Next, Michael Crichton
Harper Collins, 2006, 431 pages, C$32.95 hc, ISBN 978-0-06-087298-4
It’s fitting that Michael Crichton’s last novel before his death in 2008 would encapsulate so many of the most distinguishing characteristics of his fiction. An alarmist techno-thriller with enough hypocrisy to choke two talking monkeys and a sentient parrot, Next is a polemic more than a novel, and it’s best appreciated with tons of contextual information.

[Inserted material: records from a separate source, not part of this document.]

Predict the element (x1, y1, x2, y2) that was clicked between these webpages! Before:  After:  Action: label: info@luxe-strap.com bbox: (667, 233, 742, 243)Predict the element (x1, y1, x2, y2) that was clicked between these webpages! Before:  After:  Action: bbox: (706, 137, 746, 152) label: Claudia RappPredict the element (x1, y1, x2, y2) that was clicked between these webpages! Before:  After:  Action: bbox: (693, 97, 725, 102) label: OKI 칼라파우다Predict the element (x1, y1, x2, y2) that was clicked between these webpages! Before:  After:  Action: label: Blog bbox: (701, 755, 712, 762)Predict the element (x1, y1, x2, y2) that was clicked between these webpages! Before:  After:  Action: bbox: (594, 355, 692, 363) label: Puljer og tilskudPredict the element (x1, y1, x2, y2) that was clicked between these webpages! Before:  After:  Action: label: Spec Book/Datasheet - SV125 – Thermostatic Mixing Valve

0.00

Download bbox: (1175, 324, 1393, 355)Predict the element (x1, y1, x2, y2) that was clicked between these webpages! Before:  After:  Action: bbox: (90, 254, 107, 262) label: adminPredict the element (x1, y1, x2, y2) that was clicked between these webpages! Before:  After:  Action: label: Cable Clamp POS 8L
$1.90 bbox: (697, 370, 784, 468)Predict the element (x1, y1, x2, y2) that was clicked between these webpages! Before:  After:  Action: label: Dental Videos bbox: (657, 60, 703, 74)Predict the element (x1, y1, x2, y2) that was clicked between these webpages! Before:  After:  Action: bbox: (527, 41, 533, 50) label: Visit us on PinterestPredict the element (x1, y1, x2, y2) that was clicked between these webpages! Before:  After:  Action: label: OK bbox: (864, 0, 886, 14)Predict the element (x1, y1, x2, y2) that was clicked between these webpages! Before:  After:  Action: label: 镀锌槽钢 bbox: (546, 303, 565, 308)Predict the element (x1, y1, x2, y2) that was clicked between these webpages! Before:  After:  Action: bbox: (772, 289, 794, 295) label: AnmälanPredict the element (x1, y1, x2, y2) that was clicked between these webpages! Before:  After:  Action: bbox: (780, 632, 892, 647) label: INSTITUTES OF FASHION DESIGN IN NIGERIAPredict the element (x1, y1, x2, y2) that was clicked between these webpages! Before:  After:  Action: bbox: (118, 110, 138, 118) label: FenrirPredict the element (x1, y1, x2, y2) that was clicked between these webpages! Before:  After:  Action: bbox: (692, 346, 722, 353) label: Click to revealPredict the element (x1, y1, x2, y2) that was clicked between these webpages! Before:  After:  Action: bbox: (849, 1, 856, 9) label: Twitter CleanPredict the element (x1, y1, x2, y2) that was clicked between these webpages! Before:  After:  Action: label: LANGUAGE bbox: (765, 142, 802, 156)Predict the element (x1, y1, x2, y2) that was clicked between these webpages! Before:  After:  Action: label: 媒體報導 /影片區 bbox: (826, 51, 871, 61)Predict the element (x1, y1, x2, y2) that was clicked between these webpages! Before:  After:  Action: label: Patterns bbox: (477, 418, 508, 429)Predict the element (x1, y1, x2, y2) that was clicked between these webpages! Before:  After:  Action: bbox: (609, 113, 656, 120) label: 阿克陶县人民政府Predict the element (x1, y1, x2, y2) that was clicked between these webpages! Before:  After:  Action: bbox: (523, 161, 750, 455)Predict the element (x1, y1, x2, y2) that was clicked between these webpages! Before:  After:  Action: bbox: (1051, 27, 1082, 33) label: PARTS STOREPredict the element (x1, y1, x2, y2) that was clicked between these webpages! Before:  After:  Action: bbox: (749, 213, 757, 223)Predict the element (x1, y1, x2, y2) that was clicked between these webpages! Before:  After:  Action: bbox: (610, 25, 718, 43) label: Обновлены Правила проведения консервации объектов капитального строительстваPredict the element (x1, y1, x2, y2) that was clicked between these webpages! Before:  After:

Intentionally structured in a scattershot fashion, Next reads like a free-form exploration of issues surrounding genetic research. For the first half of the book, readers will struggle to identify a plot thread as unrelated scenes pile up, starring dozens of characters that appear out of nowhere and seem to return to obscurity just as quickly. In interviews about Next, Crichton likens the novel’s various plotlines to DNA, with its genetic material that may or may not be important. It’s as fancy an excuse as one can imagine for a free-form whirlwind of loosely connected vignettes. After all, Crichton is less interested in telling a story than he is at baiting readers.
For a man whose nonfiction writing career has been spent shouting down new technological development (starting with information technology in 1971’s The Terminal Man), it’s a return to basics more than a late-career affectation. Crichton even makes references to his own Jurassic Park (a novel that has aged far less gracefully than you’d expect with its gratuitous references to then-hot chaos theory) and how the state of genetic research has evolved since then.
So it is that nearly all of Next‘s characters are either villains or victims: Rich businessmen trying to exploit genetic research for their own personal gain, or poor ordinary folks finding themselves in impossible situations —from a man whose DNA is patented by a commercial entity to another one who’s framed for proclivities blamed on genes. Not all victims are humans, this being a novel with an inordinate fondness for talking animals.
It all gets ridiculous after only a few pages. Crichton’s accumulation of manufactured outrage gets tiresome and transparent; it doesn’t help that after a dozen novels of contrarian shtick, his methods are more obvious than ever. Everyone with money is evil; anyone with power can be counted upon to do the wrong thing; there are no solutions. This knee-jerk cynicism gets as tiresome as idealist naiveté, but reaches exasperation much, much faster.
Hypocrisy has always been synonymous with Crichton’s fiction, and Next is no exception: Once the fiction is over, associated notes and interviews bundled with the book go on to reveal that Crichton basically feels optimistic about genetic research… provided that a few laws are passed. Not that you would know that from reading the main text: any optimistic viewpoints are carefully kept away from the plotting, and no solutions are portrayed during the course of the novel: It’s as violent a case of intellectual whiplash as you can get without reading an author’s note that says “I really didn’t mean what you just read.”
But, hey: Michael Crichton. Hypocrisy and self-contradictions have always served him well. Frankly, it’s not as if he never gets anything right: In the middle of the whole reactionary mess that is Next, one can find this unarguable passage:
Science is as corruptible a human activity as any other. Its practitioners aren’t saints, they’re human beings and they do what human beings do –lie, cheat, steal from one another, sue, hide data, fake data, overstate their own importance and denigrate opposing views unfairly. That’s human nature. It isn’t going to change. [P.62]
Replace “Science” with “writing a novel” and there aren’t many better epitaphs about Michael Crichton’s novels. I happen to believe that fiction should allow for the possibility of being better than our own natures, but you can chalk this up to a philosophical difference between Crichton and myself. At the very least, I’ll grant one thing —Next may or may not be very good, but it’s as entertaining in its own way as the rest of his fiction.